O contrato de namoro é um instrumento jurídico que formaliza as dinâmicas específicas de cada casal. Existem modelos disponíveis na internet que podem servir como ponto de partida, mas as decisões devem ser adaptadas para cada caso particular.

Inusitado

A especialista compartilha uma curiosidade de sua trajetória profissional, mencionando uma cláusula que considerou interessante num contrato. “Houve uma cláusula de ‘comparecimento na cama quatro vezes por semana’. Também já vi em pactos antenupciais uma cláusula que estabelecia o pagamento de 200 salários mínimos em caso de traição”, revela.

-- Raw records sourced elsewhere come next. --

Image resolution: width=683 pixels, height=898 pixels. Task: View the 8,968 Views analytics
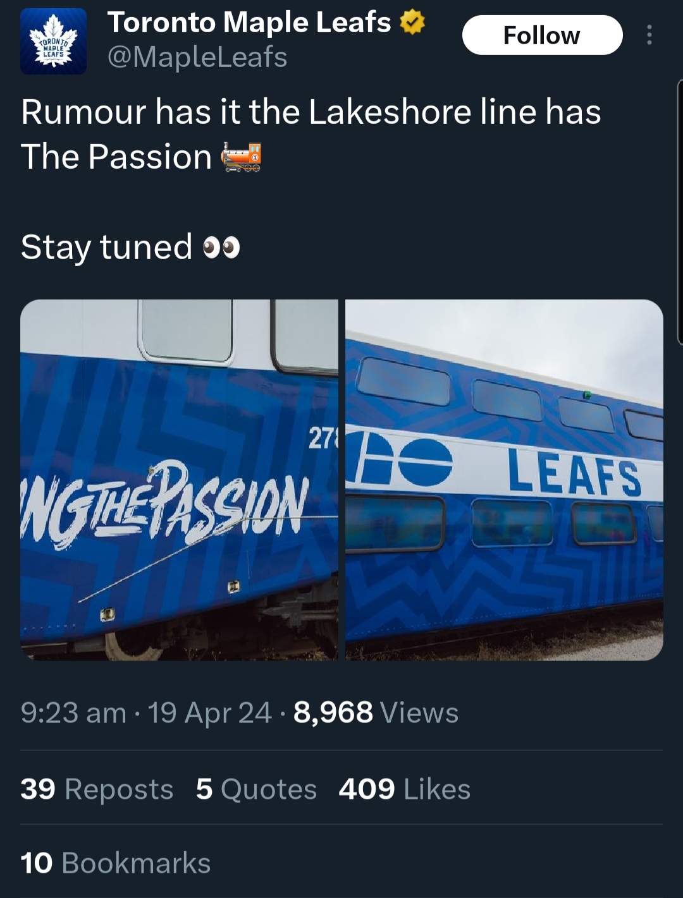click(x=376, y=713)
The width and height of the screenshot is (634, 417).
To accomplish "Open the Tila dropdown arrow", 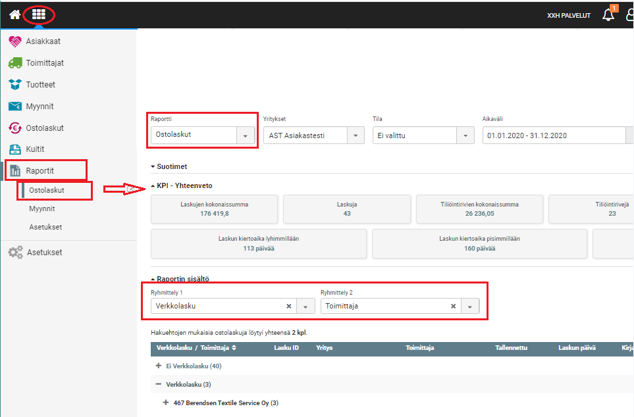I will click(x=465, y=135).
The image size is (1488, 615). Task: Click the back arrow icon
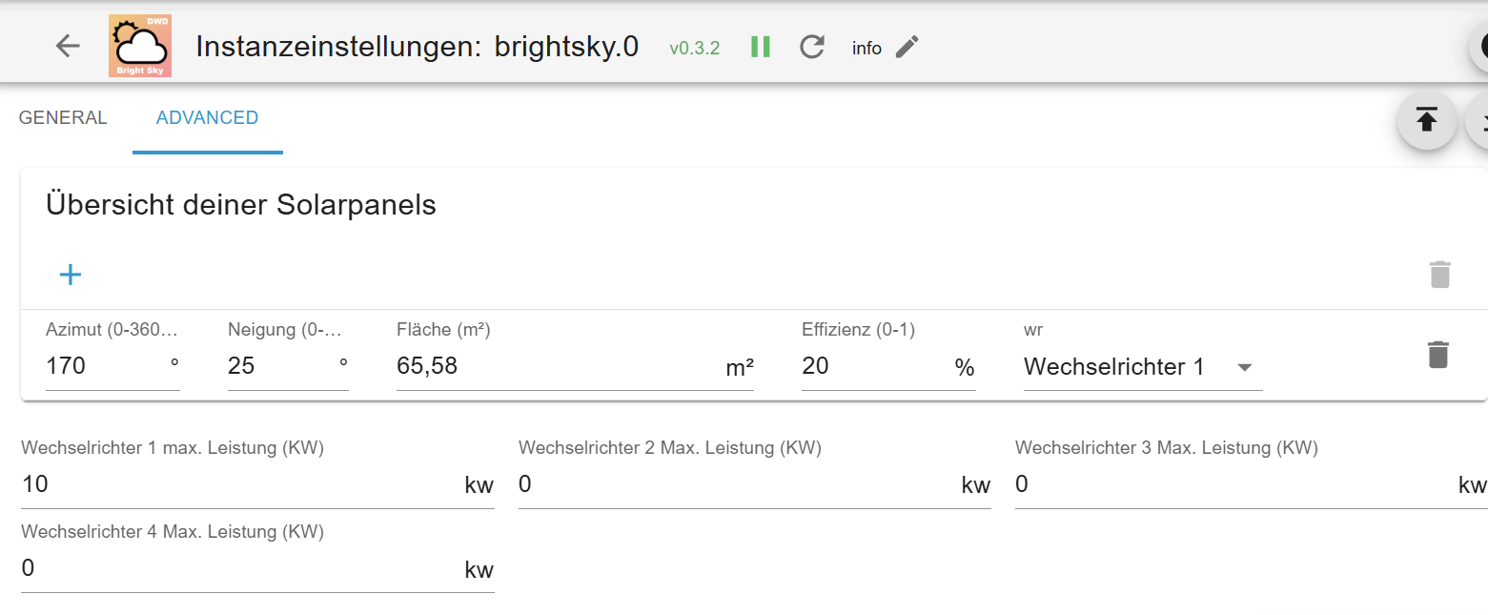(68, 46)
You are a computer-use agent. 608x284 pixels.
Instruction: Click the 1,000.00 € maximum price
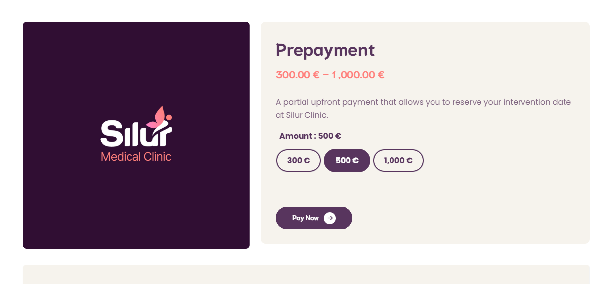358,75
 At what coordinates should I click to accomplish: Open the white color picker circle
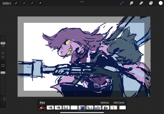pos(161,3)
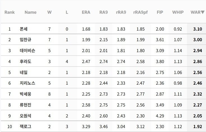Click the rRA9pf column header
The width and height of the screenshot is (206, 132).
point(141,12)
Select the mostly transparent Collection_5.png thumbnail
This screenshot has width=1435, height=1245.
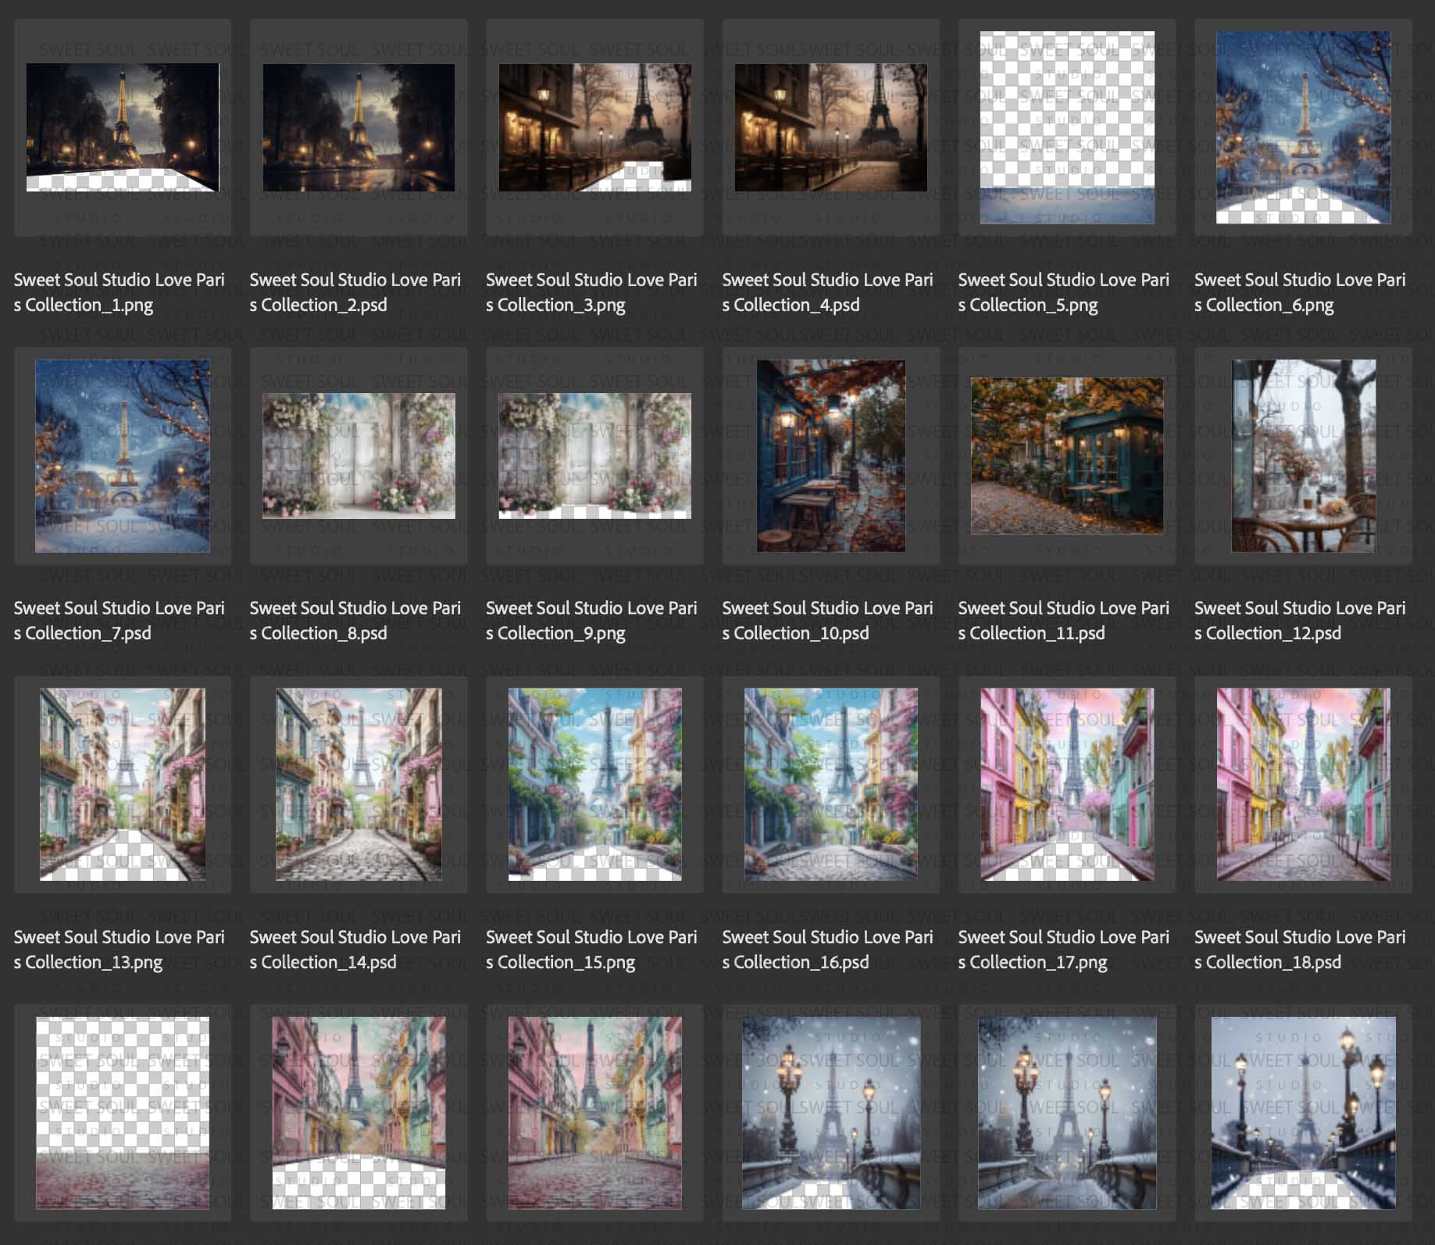point(1067,127)
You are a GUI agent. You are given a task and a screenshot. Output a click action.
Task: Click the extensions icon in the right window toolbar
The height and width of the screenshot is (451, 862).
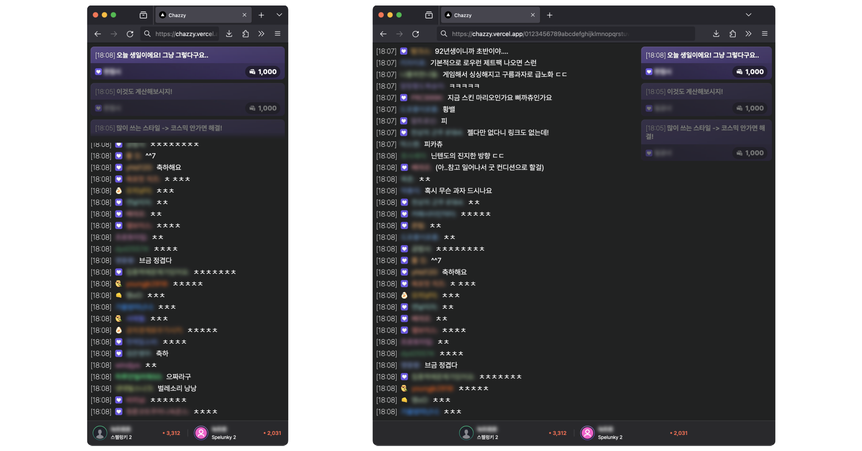tap(733, 34)
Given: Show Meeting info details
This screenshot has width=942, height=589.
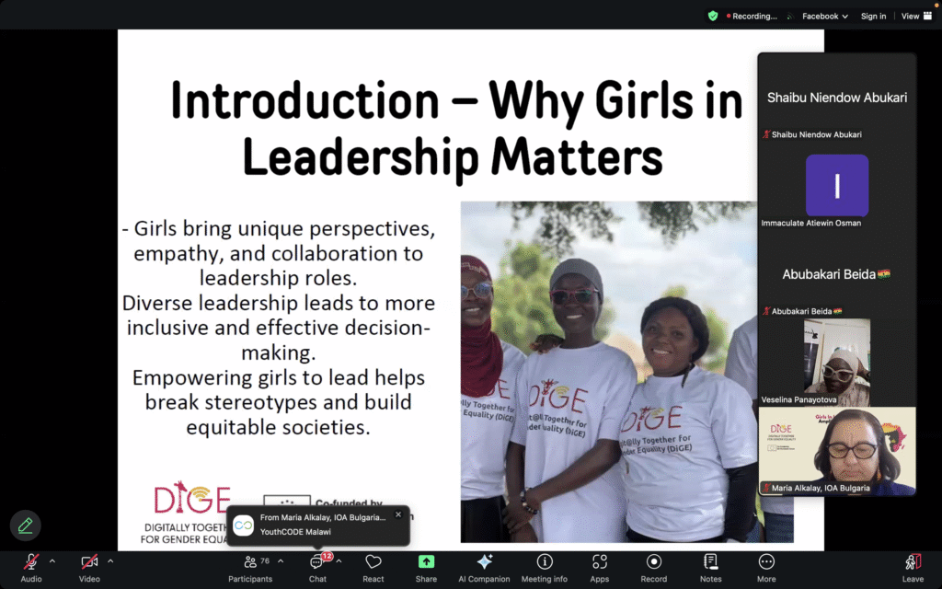Looking at the screenshot, I should (x=545, y=562).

Mesmo oferecendo segurança, é crucial estar atento às cláusulas do contrato. Rafaela destaca a preocupação com possíveis fraudes patrimoniais e violência patrimonial contra mulheres. Ela esclarece que não há burocracias para encerrar o contrato, caso seja necessário. O tema ainda é recente, mas está ganhando popularidade no Brasil, especialmente em um contexto em que os divórcios atingiram um recorde em 2022, com 420 mil casos registrados, conforme dados do IBGE deste ano.

“A maior complexidade dos relacionamentos, seja namoro, união estável ou casamento, reside no diálogo. Muitas vezes, as pessoas evitam conversar. Há um medo de se expor, de mostrar vulnerabilidades, de compartilhar pensamentos e sentimentos”, conclui Rafaela Câmara sobre a importância do diálogo.